RB : Le récipient le plus utilisé pour l’élevage des vins blancs est sans doute la cuve en acier. Il ne faut pas s’attendre à une grande surprise gustative, n’est-ce pas ?
AM : Justement, si. C’est précisément la surface lisse de l’acier et son imperméabilité qui obligent le vin à s’occuper de lui-même. Les cépages avec beaucoup de goût propre peuvent y développer leur plein potentiel. Les tanins restent un peu plus durs et ils aident à souligner les arômes. Les vins issus de cuves en acier sont un peu plus frais et plus aromatiques au premier abord. Le Lafnetscha en cuve d’acier : léger, frais, en robe d’été.

RB : Et comment le Lafnetscha supporte-t-il l’élevage en barrique ?
AM : Contrairement au Kvevri, le Lafnetscha n’entre en barrique que dans sa pureté de jus. Le Lafnetscha s’y sent également très à l’aise, mais la Diva Lafnetscha est plus exigeante dans cet environnement. Elle choisit soigneusement le bois dans lequel elle veut être placée. Ce n’est que lorsqu’elle s’y sent à l’aise qu’elle laisse les arômes tertiaires (de torréfaction) du bois s’approcher d’elle et qu’elle se tortille dans le fût jusqu’à ce que nous trouvions que c’est le moment de partir dans le grand monde. Le Lafnetscha en barrique : un mélange équilibré de fraîcheur et de notes boisées épicées.

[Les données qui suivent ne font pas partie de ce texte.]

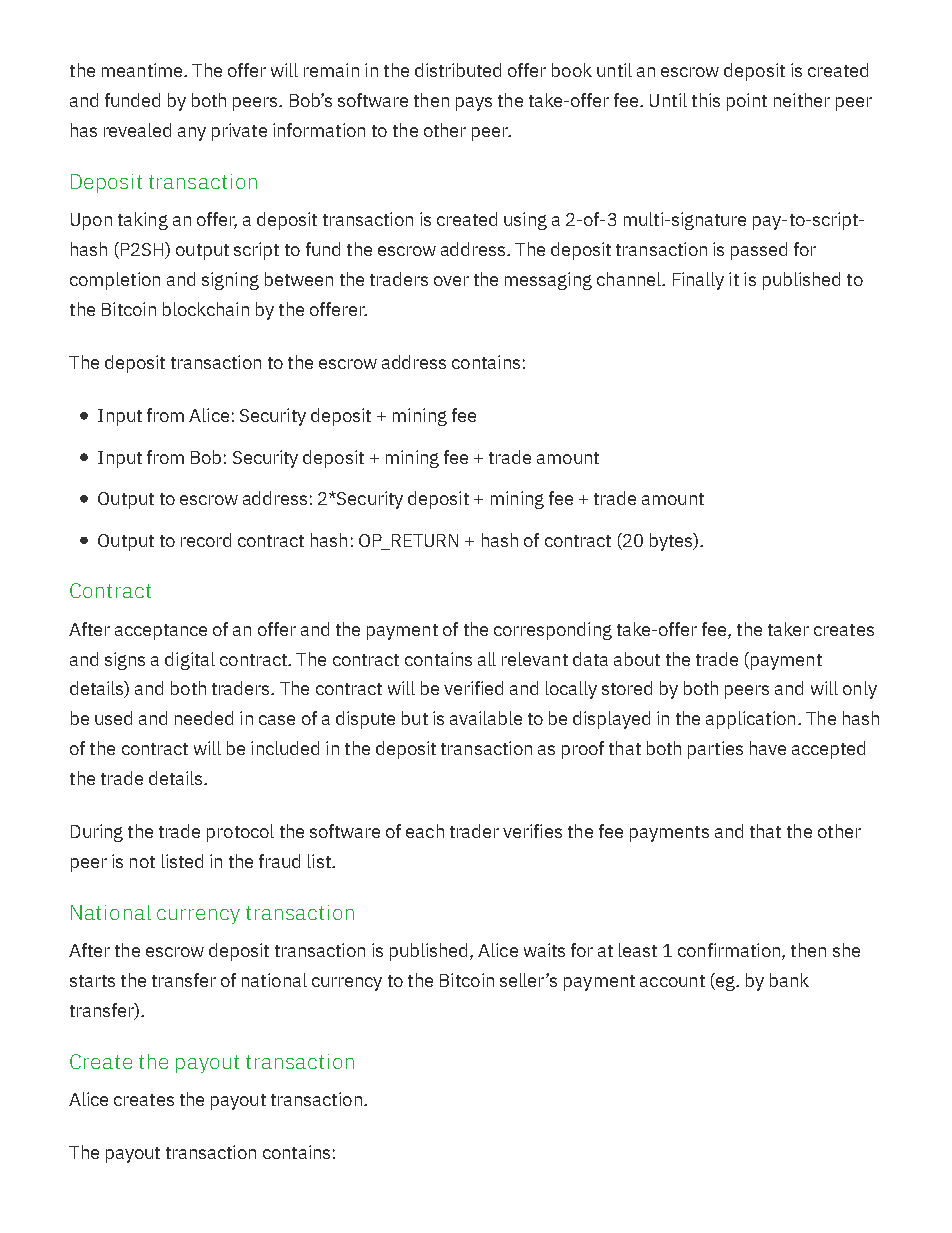 The image size is (952, 1233). What do you see at coordinates (474, 104) in the screenshot?
I see `pays` at bounding box center [474, 104].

RB : De quelle manière les enseignements tirés de ce premier projet CI/B seront-ils intégrés dans la production future de Lafnetscha ?

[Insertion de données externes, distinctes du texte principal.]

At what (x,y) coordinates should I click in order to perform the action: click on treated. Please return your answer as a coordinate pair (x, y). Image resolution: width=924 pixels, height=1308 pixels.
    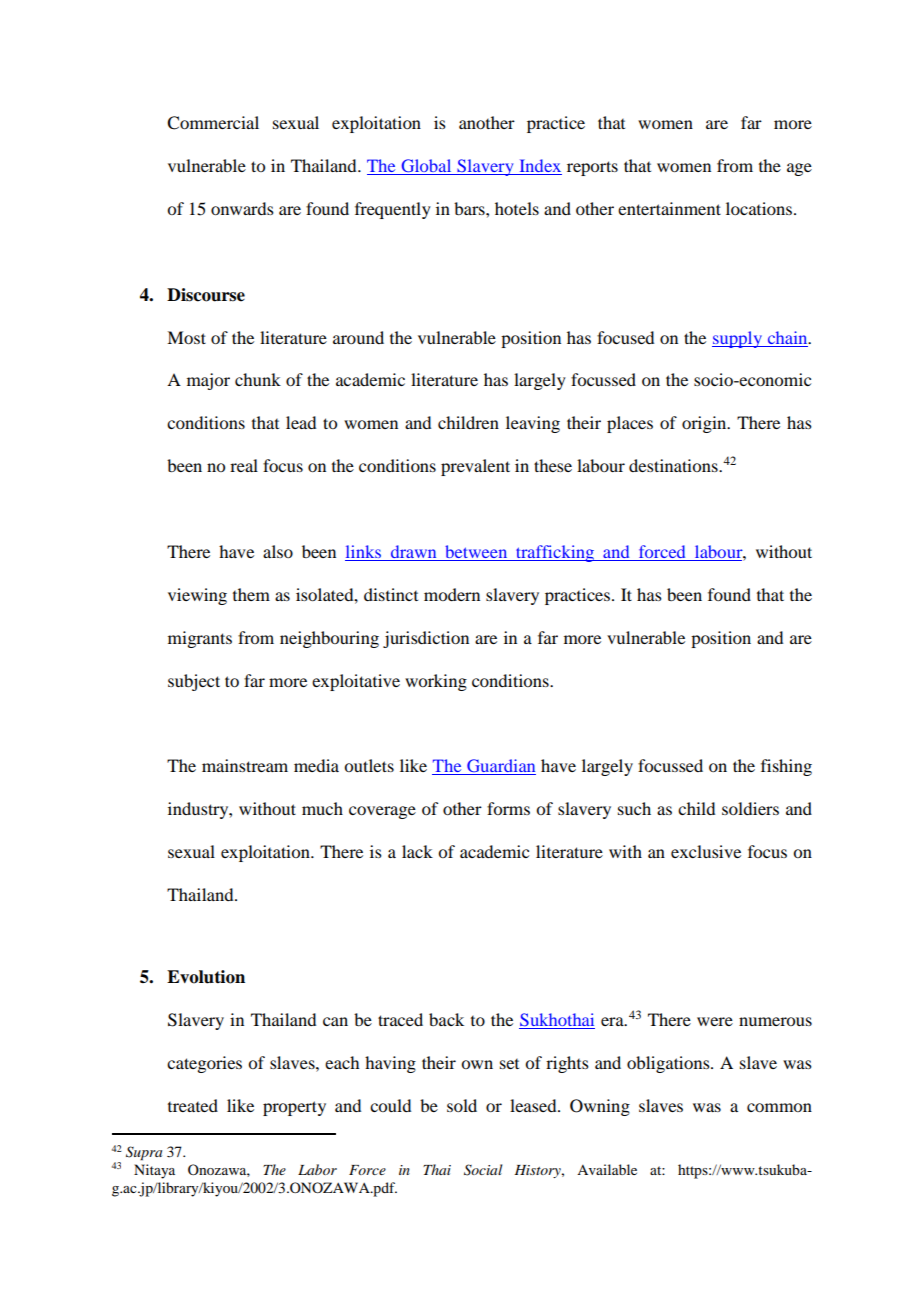
    Looking at the image, I should click on (193, 1105).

AM : Eh bien, nous n’en sommes qu’au début de l’histoire. Nous savons ce qui se passe avec le Lafnetscha dans les récipients, ce qui se passe sur le plan œnologique. La répétition générale semble réussie. La grande question qui se pose maintenant est la suivante : Trouver les amateurs de vin ? Le public l’apprécie-t-il ?

RB : Est-ce que de prochains projets CI/B sont déjà prévus, et peut-on savoir avec quels cépages ils seront réalisés ?

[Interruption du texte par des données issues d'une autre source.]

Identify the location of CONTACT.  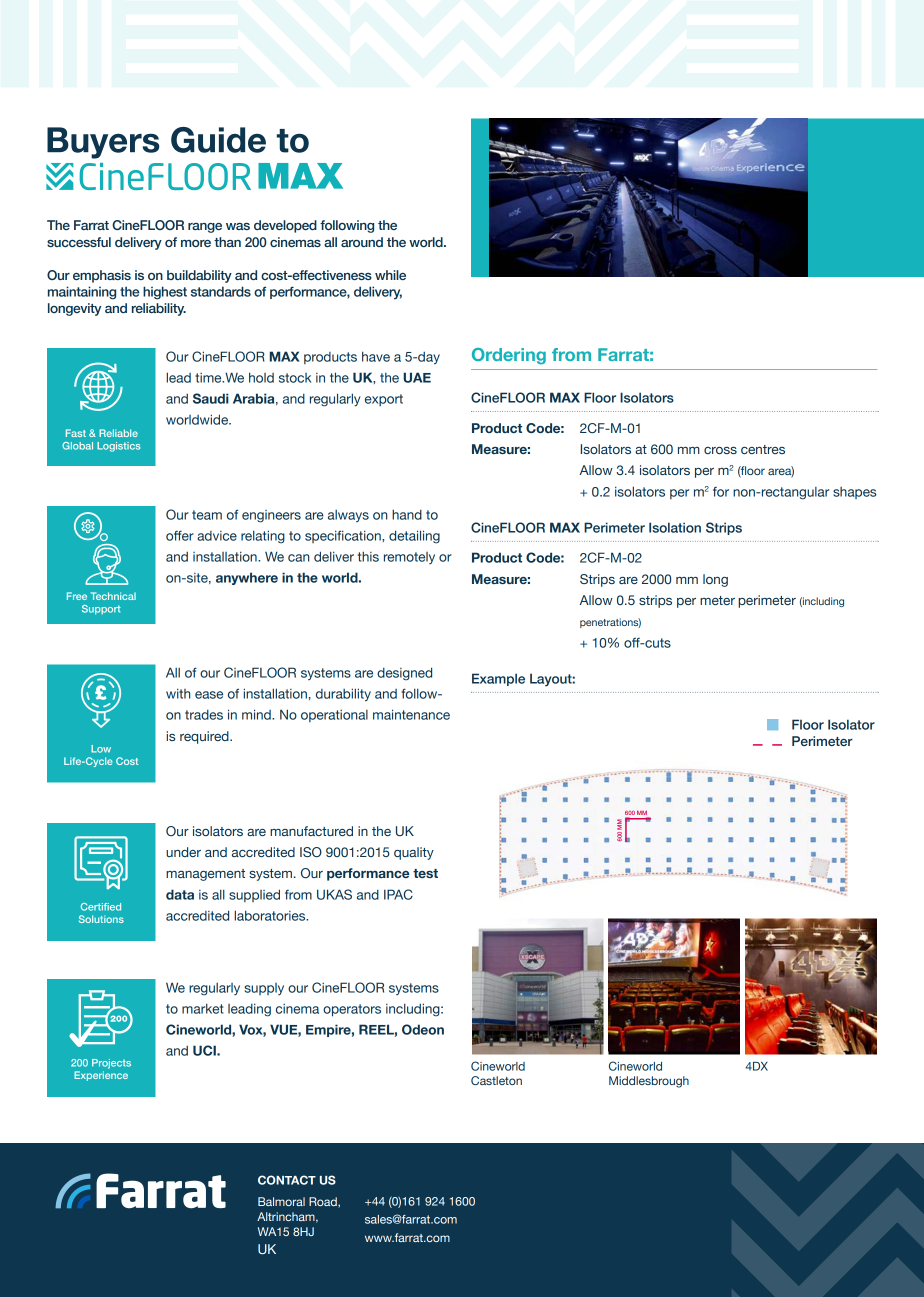
(287, 1180).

AM : Pour les vins blancs, nous allons éventuellement essayer la roussanne ou la marsanne. Il s’agit de nos variétés de raisin originelles des Kvevris. Pour les rouges, il pourrait s’agir de la syrah. Jusqu’à présent, il a toujours été associé à un deuxième cépage dans le Kvevri, mais on pourrait aussi remplir et élever un Kvevri uniquement avec de la syrah. L’acier et le bois existent déjà. C’est vous qui décidez de la suite des événements. Laissez-vous trouver et séduire par les Lafnetschas.